Patrick Keating has recently made a convincing case for considering camera movement techniques of 1930s and 1940s Hollywood filmmaking as “a vehicle for ideas” that emphasized social aspects of dynamism, seriality, and convergence in prewar American modernity. Explaining a recurrent camera motif across a wide variety of genres – from the Busby Berkeley musical to King Vidor’s The Crowd (1928) – Keating explains that “a filmmaker might dolly down a serial array of objects such as a row of desks in an office or a shelf of consumer goods in a department store – in order to emphasize the quality of sameness” that the mass-produced culture and commodities of modernity offered. Describing this method of cinematography as “the seriality shot,” Keating finds that “the prison genre proved to be a perfect showcase for the seriality technique, as in George Hill’s The Big House.”31 Indeed, prison films from this period reliably feature tracking shots past convicts dining in mess halls, sitting in prison theaters waiting for entertainment, or simply resting in their cells. The Lawes adaptations are no different in this regard. Both 20,000 Years in Sing Sing and Castle on the Hudson, for example, find the camera tracking past numerous death row cells to arrive on the protagonist.32

This element of seriality in Hollywood representations of prison can be read metonymically as a cinematographic embodiment of the larger principles of repetition and reenactment that governed the emerging prison genre. While it was in the commercial interest of the studios to formulate, commodify, and recycle repetitive elements in all their genres, Lawes and Warner Brothers’ found that prisons and their inhabitants were uniquely suited to being put through the same motions again and again. Donning the same familiar costumes, revisiting the same locations, restaging the same lighting patterns, and writing the same dialogue and narratives was not only expected but practically required of the genre.
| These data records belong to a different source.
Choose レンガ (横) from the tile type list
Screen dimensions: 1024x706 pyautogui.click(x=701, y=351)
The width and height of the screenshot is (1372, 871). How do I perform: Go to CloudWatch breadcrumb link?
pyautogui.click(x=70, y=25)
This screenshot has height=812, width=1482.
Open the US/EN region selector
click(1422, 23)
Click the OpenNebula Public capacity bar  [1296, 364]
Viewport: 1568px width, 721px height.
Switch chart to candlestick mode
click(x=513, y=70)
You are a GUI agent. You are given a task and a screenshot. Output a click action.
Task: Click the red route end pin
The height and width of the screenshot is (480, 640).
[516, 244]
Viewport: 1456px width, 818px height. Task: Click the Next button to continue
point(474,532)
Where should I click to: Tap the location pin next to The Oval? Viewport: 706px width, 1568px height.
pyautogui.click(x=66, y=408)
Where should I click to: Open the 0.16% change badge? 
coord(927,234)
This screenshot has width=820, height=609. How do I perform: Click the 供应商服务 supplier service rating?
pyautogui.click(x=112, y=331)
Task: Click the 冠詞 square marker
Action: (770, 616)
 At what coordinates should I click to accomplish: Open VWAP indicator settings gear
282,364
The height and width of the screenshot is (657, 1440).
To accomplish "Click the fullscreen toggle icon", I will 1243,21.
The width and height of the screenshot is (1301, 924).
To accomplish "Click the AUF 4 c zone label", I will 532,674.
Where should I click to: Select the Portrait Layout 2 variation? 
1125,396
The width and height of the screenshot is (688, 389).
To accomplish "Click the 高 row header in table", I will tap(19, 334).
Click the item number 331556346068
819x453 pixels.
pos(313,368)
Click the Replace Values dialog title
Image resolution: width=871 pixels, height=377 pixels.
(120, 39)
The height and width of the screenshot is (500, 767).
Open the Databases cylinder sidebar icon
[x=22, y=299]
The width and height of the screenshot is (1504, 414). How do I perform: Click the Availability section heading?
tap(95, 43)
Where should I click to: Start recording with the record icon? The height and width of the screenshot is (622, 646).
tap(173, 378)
To put these generic tropes – these industrial mandates – into the parlance and framework of trauma studies, American prison films demonstrate a compulsion to repeat. Rather than “working through” the violence inherent in carceral structures, these representations instead “act them out” in the Freudian sense, as has been elaborated on by trauma theorists like Dominic Lacapra.33 In other words, violent reenactment and narrative repetition in the genre keep reform in a holding pattern, preventing it from ever touching down on the tarmac. American audiences instead come to lose themselves in repetitious fantasies of resolution within these films, the fantasmatic cinematic tortures ending with the reform of our fictional heroes while material conditions in actual prisons remain unchanged. Fesette intimately connects this situation of the genre to the study of trauma:

“Seeing an image of American captivity does not mean one understands the reality it depicts. The prison, in this formulation, is not a distinct site where violence can be seen, categorized, and eradicated, but should be understood as a more slippery set of conditions that structure American life. Its violence is in some sense always already disappeared. The very fact of the performance of violence’s disappearance creates the condition for its historical disavowal in the present. This disappearance resonates with Cathy Caruth’s theory of trauma. For Caruth, the traumatic event is always already unknowable; it is characterized by deferral, as a never-quite-arrived. Trauma is itself a disappearance and can only be approached through its compulsive repetition over time.”34

The emergent prison genre, supervised by officiants of the state like Lawes, offered out to viewers the false promise of prison and its violence as “seen, categorized, and eradicated.” If prisons exist in part – as Michel Foucault argues – to drain punishment from the realm of the visible, and if, as Michelle Brown argues, the prison is more often mediated than experienced in American culture, then the genre offers itself as a knowable unknowable, a compulsive repetition of a trauma that has been structured to disappear. The seriality of both its production and its form embeds repetition within the very essence of this function.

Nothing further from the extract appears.